As part of my job working on SSL Labs, I spend a lot of time helping others improve their TLS security, both directly and indirectly–by developing tools and writing documentation. Over time, I started to notice that deploying TLS securely is getting more complicated, rather than less. One possibility is that, with so much attention on TLS and many potential issues to consider, we’re losing sight of what’s really important.
That’s why I would like to introduce a TLS Maturity Model, a conceptual deployment model that describes a journey toward robust TLS security. The model has five maturity levels.
At level 1, there is chaos. Because you don’t have any policies or rules related to TLS, you’re leaving your security to chance (e.g., vendor defaults), individuals, and ad-hoc efforts generally. As a result, you don’t know what you have or what your security will be. Even if your existing sites have good security, you can’t guarantee that your new projects will do equally well. Everyone starts at this level.
Level 2, configuration, concerns itself only with the security of the TLS protocol, ignoring higher protocols. This is the level that we spend most time talking about, but it’s usually the easiest one to achieve. With modern systems, it’s largely a matter of server reconfiguration. Older systems might require an upgrade, or, as a last resort, a more secure proxy installed in front of them.
Level 3, application security, is about securing those higher application protocols, avoiding issues that might otherwise compromise the encryption. If we’re talking about web sites, this level requires avoiding mixing plaintext and encrypted areas in the same application, or within the same page. In other words, the entire application surface must be encrypted. Also, all application cookies must be secure and checked for integrity as they arrive in order to defend against cookie injection attacks.
Level 4, commitment, is about long-term commitment to encryption. For web sites, you achieve this level by activating HTTP Strict Transport Security (HSTS), which is a relatively new standard supported by modern browsers (IE support coming in Windows 10). HSTS enforces a stricter TLS security model and, as a result, defeats SSL stripping attacks and attacks that rely on users clicking-through certificate warnings.
Finally, at level 5, robust security, you’re carving out your own private sliver of the PKI cloud to insulate yourself from the PKI’s biggest weakness, which is the fact that any CA can issue a certificate for any web site without the owner’s permission. You do this by deploying public key pinning. In one approach, you restrict which CAs can issue certificates for your web sites. Or, in a more secure case, you effectively approve each certificate individually.

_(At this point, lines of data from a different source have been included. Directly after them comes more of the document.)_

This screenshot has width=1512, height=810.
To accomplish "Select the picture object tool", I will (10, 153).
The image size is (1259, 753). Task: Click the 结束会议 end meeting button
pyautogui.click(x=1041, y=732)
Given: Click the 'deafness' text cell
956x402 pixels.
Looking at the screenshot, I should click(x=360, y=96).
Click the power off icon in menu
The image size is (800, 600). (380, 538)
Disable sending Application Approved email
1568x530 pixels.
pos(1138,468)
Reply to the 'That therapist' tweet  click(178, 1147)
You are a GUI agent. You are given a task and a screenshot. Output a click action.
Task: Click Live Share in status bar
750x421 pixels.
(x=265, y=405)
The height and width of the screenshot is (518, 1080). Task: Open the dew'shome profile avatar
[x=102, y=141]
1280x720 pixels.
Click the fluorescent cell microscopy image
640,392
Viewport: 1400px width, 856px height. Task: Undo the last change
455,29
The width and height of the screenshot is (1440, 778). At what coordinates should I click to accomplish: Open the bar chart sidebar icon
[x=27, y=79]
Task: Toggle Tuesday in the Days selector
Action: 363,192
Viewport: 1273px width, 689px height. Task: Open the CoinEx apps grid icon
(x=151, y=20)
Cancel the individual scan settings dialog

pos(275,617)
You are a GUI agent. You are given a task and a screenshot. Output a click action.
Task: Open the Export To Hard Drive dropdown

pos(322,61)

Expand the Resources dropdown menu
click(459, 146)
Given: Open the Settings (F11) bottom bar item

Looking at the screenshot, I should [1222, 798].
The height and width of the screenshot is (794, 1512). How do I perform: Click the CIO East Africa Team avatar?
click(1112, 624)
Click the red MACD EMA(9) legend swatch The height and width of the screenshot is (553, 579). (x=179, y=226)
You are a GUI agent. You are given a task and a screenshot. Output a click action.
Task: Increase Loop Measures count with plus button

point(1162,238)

The conceptual simplicity of the TLS Maturity Model enables us to easily understand where we are and what we need to do to improve. As a result, we can focus our attention on what really matters. Although level 5 provides best security, it involves most work and addresses risks that don’t exist for most sites. Level 4 is arguably the minimum level that can be called secure, and the level that most organisations should be aiming for.